[Entries for pointing to words and elements]
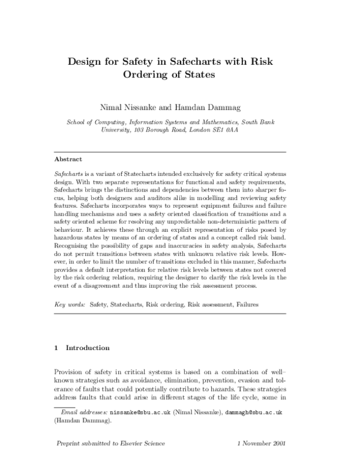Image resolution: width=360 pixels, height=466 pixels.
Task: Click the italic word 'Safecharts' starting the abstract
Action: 67,173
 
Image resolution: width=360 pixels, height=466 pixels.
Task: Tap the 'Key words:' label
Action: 70,305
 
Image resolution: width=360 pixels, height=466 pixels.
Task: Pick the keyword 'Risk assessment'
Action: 211,305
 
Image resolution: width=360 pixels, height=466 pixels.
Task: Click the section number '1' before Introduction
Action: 56,348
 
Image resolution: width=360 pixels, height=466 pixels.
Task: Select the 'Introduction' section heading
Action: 88,348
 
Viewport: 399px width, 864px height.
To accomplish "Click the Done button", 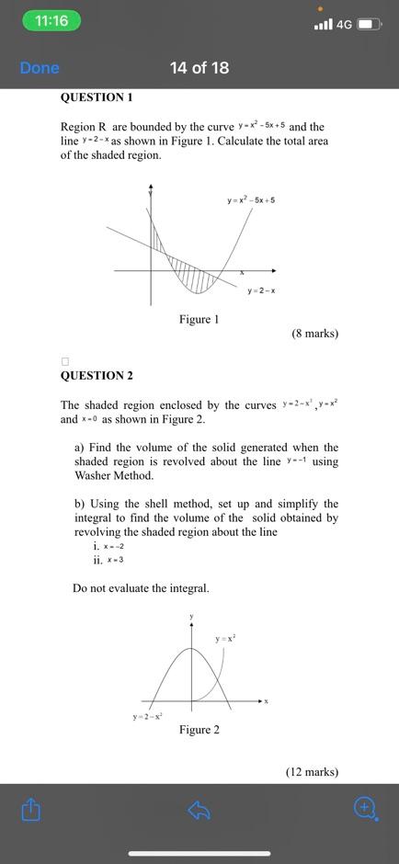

> Exercise description: Can you give every line of the material above as a JSON list of strings, one string per line, without the blank lines? Leave the pictures out.

> Output:
[
  "Image resolution: width=360 pixels, height=466 pixels.",
  "Task: Click the italic word 'Safecharts' starting the abstract",
  "Action: 67,173",
  "Image resolution: width=360 pixels, height=466 pixels.",
  "Task: Tap the 'Key words:' label",
  "Action: 70,305",
  "Image resolution: width=360 pixels, height=466 pixels.",
  "Task: Pick the keyword 'Risk assessment'",
  "Action: 211,305",
  "Image resolution: width=360 pixels, height=466 pixels.",
  "Task: Click the section number '1' before Introduction",
  "Action: 56,348",
  "Image resolution: width=360 pixels, height=466 pixels.",
  "Task: Select the 'Introduction' section heading",
  "Action: 88,348",
  "Viewport: 399px width, 864px height.",
  "To accomplish \"Click the Done button\", "
]